4.05.2019

Pistol Showing Signs of Life

February 25, 1980

CELTICS NOTEBOOK FITCH LIKES CELTICS' PRO' LOOK

Bill Fitch, that little ol' phrasemaker, didn't have to reach very far into his bag of verbal tricks to sum up the performance of his team on the five-game road trip that concluded with a 124-105 laugher Saturday night in Denver.



"We showed professionalism," he said after watching the Celtics place seven men in double figures (all by the end of the third period) and never trail after taking the lead at 10-8 on the first of two three-pointers by Larry Bird. "On this whole trip, the players worked hard and didn't read their clippings. We may not have played well all the time, but we played hard."

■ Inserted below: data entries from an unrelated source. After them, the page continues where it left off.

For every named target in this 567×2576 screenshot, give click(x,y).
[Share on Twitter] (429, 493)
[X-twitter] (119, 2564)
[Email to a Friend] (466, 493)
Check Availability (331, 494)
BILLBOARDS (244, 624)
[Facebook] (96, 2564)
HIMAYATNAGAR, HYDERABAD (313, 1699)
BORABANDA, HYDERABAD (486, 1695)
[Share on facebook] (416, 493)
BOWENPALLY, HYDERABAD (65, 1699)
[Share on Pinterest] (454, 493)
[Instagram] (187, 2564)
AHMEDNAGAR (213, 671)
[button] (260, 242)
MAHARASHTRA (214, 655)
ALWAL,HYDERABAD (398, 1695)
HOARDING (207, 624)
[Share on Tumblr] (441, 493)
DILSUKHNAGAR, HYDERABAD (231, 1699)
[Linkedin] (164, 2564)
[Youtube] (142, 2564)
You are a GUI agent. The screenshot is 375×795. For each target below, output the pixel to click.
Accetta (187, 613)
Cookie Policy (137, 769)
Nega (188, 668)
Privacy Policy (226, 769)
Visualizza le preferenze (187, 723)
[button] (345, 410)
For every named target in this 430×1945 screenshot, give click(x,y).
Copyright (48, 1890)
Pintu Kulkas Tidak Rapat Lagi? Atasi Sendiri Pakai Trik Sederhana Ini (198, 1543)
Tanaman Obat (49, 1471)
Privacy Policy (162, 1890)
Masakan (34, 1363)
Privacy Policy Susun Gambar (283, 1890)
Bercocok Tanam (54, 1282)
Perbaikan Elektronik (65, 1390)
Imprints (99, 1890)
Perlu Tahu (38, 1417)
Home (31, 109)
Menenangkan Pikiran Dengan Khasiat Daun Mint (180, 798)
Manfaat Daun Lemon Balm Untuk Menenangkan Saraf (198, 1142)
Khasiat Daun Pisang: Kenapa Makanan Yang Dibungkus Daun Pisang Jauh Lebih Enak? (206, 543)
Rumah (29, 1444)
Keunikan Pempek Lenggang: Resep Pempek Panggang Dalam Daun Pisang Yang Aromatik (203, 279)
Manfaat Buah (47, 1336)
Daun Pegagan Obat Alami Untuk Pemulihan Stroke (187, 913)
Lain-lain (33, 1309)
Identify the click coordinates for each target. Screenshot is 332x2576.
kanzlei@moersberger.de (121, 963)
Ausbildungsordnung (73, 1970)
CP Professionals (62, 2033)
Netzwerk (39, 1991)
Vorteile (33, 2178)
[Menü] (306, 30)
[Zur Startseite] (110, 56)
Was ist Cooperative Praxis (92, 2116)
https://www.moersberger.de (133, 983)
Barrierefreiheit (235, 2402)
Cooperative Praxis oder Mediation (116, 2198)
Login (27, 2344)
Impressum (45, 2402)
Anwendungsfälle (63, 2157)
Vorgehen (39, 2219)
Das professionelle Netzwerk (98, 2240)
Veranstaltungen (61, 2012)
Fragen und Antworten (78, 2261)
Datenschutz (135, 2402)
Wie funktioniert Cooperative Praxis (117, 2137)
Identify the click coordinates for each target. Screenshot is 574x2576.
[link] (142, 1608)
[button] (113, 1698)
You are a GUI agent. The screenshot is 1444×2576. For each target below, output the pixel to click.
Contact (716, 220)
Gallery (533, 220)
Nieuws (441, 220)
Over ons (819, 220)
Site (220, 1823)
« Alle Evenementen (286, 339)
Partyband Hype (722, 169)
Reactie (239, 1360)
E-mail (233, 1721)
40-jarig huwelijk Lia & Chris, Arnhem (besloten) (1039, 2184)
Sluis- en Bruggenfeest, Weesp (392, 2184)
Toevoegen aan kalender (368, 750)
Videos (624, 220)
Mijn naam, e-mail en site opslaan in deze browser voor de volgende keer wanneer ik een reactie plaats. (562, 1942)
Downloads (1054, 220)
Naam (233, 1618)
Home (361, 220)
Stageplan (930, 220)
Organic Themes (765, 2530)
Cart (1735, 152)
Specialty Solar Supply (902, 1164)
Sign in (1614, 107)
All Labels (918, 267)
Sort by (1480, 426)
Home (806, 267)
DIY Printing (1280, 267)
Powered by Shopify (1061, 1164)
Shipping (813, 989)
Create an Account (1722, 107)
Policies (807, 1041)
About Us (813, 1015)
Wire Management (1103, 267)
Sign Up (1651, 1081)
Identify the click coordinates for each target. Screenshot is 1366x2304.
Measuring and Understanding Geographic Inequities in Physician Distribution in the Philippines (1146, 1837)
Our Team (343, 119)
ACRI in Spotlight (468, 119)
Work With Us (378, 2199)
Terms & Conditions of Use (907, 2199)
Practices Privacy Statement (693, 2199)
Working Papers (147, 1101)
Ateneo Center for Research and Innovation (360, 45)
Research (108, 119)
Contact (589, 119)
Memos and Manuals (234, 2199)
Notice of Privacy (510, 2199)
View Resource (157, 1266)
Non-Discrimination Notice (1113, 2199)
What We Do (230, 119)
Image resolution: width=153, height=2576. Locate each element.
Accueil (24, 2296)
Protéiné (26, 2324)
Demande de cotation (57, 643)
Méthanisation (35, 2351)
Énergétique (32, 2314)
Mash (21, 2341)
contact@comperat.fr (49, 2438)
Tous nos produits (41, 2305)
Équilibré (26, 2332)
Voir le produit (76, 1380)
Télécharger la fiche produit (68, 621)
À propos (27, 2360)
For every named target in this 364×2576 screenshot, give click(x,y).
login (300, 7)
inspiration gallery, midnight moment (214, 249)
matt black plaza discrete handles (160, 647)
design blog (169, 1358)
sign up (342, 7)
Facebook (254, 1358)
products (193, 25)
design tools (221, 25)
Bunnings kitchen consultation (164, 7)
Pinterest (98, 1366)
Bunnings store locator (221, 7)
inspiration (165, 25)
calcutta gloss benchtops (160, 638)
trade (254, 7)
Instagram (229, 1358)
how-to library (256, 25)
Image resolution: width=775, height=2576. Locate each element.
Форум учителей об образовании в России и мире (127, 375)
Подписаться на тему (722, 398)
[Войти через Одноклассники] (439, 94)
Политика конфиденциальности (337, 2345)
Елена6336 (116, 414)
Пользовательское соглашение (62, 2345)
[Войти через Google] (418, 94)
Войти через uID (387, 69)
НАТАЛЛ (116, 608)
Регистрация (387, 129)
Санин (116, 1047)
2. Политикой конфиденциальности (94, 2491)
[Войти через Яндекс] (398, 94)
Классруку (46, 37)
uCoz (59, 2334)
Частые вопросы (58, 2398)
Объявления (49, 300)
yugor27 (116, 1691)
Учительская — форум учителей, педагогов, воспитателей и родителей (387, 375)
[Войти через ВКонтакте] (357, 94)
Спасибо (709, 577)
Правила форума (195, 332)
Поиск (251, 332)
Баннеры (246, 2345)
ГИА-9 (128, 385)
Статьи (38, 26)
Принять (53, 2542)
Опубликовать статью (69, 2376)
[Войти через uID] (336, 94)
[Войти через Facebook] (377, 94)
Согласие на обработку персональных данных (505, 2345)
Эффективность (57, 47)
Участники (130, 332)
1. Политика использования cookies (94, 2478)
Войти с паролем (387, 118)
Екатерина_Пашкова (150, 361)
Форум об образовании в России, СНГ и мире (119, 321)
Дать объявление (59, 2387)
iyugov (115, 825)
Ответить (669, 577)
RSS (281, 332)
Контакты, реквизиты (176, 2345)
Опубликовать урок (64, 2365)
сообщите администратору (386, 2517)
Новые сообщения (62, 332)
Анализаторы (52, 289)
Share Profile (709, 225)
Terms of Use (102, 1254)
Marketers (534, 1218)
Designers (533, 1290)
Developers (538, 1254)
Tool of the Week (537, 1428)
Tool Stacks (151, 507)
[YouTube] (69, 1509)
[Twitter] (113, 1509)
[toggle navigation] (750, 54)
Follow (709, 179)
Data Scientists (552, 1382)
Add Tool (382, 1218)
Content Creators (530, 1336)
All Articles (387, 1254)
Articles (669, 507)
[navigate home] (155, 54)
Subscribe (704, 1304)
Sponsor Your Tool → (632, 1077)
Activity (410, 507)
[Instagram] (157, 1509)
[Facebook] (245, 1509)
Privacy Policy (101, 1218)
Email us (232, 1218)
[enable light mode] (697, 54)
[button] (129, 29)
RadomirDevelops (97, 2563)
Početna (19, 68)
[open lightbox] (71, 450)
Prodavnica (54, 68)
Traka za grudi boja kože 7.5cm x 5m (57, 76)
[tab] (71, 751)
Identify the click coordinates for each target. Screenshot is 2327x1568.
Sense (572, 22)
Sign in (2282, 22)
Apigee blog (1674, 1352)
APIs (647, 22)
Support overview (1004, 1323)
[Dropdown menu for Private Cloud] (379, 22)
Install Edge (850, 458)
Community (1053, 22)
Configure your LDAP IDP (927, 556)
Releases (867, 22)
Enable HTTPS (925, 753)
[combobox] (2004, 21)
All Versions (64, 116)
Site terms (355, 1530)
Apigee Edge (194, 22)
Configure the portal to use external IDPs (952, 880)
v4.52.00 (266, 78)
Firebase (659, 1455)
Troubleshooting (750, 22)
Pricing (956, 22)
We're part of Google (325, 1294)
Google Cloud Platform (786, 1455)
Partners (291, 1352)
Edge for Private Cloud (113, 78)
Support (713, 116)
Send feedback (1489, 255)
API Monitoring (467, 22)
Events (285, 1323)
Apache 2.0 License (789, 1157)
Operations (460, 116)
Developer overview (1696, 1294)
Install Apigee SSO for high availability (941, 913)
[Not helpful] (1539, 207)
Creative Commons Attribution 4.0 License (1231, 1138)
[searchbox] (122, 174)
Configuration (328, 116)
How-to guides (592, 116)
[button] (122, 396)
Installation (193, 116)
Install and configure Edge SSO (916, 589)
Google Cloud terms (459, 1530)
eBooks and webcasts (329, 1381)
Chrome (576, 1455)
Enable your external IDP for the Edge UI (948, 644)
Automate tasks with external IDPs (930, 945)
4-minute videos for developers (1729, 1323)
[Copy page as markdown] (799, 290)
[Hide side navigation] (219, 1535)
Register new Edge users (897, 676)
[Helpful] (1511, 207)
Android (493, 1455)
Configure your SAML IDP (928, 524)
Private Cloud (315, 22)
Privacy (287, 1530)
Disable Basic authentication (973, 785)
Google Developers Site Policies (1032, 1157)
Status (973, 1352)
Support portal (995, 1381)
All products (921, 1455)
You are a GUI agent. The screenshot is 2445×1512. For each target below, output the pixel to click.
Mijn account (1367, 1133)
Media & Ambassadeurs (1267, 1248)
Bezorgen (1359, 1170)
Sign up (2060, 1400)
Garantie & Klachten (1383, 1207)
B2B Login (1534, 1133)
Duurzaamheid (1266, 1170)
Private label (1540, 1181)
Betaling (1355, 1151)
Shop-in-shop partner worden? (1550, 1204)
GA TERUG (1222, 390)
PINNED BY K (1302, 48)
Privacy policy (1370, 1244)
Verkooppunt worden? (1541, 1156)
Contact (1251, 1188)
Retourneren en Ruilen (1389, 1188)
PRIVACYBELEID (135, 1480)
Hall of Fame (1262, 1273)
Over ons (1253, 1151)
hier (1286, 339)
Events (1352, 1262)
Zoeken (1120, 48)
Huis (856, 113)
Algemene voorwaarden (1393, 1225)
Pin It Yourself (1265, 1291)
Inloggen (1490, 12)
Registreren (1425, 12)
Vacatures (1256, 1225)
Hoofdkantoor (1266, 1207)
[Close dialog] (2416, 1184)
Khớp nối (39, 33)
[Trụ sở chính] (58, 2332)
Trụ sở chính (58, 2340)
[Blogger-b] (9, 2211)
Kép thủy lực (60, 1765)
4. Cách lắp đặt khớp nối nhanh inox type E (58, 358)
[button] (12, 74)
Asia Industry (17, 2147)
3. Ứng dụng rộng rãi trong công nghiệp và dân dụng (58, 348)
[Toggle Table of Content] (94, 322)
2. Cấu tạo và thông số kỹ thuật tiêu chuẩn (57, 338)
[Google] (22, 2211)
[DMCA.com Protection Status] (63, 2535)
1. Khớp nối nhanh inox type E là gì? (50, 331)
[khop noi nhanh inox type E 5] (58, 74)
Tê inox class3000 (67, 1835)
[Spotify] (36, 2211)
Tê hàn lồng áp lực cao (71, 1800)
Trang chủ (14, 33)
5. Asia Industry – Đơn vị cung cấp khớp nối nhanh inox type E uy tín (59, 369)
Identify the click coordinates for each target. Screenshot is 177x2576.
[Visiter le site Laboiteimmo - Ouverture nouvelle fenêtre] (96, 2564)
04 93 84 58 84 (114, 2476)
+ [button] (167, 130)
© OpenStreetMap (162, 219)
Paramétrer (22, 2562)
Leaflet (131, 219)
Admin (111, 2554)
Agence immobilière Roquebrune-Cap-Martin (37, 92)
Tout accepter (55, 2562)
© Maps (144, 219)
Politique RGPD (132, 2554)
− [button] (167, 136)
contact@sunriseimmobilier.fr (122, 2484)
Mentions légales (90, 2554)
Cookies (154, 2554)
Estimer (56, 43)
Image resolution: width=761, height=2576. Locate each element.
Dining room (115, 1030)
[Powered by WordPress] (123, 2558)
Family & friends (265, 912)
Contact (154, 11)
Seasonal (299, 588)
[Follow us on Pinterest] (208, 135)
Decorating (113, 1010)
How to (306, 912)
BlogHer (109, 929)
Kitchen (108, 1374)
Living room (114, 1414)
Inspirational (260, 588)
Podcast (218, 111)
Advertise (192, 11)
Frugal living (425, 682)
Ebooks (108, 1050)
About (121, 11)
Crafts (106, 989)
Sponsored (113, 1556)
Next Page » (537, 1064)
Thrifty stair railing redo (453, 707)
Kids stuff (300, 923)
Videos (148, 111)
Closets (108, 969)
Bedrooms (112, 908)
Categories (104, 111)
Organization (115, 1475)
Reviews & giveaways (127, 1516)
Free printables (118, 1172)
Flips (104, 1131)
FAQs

The trip (3-2) ended with Fitch feeling more and more comfortable with his bench. The latest player to make a significant contribution to the cause was Pete Maravich, who scored 10 of his 14 points in the second period, when the Celtics were turning a 43-39 game into a 69-52 halftime spread. The Pistol, who canned long jumpers throughout the game, finally moved like an athlete instead of like a guy wearing an armored suit.

"That first-half performance," said Fitch, "was very good because it's exactly the role we had in mind for him. I didn't like some of his turnovers in the second half (though he was officially credited with one, he was clearly responsible for more than that), but he got himself into the fast break for the first time, and I had to like that."

Maravich himself was very pleased with his game.

"Each time we practice hard, I get in a little bit better shape, and once I'm in shape, everything else will come," he said. ”Being as far out of shape as I was, I had no timing. I'm still far from being there, but I'm pleased with the way I moved and passed on certain occasions." Maravich and Dave Cowens each benefited greatly from hard practices last week, and this dual progress was immensely satisfying to Fitch. Anyone remotely familiar with road life in the NBA is aware that coaches seldom expect anything from practices held away from home.

Players ordinarily can't concentrate on the road - they are often too busy thinking about what movie they'll take in, where they'll go for dinner or how sorry they feel for themselves in general to keep their minds on something as mundane as a practice. Yet this group of Celtics - it did not stop with Cowens and Maravich - continually applied themselves. "They worked hard, practiced hard and did the job out there," lauded Fitch . . . The coach's immediate concern is tomorrow night's game in Hartford vs. Atlanta. Fitch is unhappy about having to play a tough game in Hartford coming off a road trip, and he isn't exactly thrilled about returning home on Wednesday to face San Antonio. To him, the Celtics are actually on a seven-game road trip since Hartford is not really a home game and since he considers the first game back after being away from home, in effect, the final road game of a trip.

The Celtics expect to have Cowens, who has missed 14 consecutive games with a hyperextended left big toe, back by tomorrow night. "Dave and I will get together to discuss it," Fitch said yesterday,"and Monday's practice will be a key. But the way things have gone (11-3 without him), there is no need to bring him back until we're absolutely certain he's ready." Should Cowens be activated, a roster deletion would be necessary, and it's still unclear how the team will handle that volatile matter . . . Considering that the Celtics, one game behind Philadelphia when Cowens got hurt on Jan. 22, enter tomorrow's game 1 1/2 games ahead of their Atlantic Division rivals, neither Fitch nor anyone else should lack gratitude for what's happened. The club has hung tough, the way a "professional" team should.